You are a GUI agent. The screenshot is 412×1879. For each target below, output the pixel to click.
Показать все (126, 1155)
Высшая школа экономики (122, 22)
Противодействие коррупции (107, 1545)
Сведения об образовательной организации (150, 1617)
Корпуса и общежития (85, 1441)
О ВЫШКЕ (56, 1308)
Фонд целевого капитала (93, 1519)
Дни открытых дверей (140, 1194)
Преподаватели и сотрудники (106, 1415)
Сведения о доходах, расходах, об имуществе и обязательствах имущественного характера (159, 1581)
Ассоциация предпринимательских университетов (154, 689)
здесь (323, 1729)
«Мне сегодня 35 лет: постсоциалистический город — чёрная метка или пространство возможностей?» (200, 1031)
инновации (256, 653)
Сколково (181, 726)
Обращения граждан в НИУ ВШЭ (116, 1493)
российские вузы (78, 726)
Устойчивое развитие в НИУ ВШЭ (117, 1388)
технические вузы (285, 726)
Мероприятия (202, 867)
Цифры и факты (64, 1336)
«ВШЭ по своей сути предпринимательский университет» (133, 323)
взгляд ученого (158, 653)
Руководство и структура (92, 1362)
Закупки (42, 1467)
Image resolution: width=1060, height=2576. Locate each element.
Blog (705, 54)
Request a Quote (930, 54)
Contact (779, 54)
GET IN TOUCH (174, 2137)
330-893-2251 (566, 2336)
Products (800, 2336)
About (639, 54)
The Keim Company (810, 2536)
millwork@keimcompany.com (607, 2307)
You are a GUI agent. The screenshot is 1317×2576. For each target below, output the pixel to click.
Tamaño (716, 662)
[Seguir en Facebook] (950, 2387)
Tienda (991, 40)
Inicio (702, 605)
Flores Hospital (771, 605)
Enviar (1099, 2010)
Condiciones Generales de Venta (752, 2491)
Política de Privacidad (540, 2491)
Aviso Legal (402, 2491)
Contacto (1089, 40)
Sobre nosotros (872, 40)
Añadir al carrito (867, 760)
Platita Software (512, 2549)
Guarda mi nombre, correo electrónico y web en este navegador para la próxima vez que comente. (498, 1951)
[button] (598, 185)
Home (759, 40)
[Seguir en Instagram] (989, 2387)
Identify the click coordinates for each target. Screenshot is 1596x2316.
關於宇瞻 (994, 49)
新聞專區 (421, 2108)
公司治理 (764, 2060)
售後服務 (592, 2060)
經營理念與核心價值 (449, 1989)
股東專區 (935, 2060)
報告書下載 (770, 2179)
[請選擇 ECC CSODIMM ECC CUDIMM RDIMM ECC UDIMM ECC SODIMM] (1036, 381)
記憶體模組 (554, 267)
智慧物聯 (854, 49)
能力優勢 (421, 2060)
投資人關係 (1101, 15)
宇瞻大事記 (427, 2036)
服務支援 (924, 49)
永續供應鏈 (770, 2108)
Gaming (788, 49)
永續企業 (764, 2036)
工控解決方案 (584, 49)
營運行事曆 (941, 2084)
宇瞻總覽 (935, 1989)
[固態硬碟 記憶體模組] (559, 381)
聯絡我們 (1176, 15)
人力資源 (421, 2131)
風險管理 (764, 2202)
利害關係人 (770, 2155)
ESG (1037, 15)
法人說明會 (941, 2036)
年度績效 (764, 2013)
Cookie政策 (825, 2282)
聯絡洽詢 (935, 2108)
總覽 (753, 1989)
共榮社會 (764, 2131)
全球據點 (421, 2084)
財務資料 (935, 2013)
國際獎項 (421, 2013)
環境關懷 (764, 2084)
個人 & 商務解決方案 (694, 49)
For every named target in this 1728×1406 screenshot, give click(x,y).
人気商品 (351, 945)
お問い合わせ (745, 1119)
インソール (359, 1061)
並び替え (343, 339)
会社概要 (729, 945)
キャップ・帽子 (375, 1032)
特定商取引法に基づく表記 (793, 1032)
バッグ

********************

■ **WORK TASK**
For every line in the data above that has the string "pixel", return that line.

■ **RESULT OF THE TASK**
You are a GUI agent. The screenshot is 412×1879. For each target below, output the pixel to click.
You are a GUI agent. The screenshot is 1317×2576. For each target below, output the pixel to click.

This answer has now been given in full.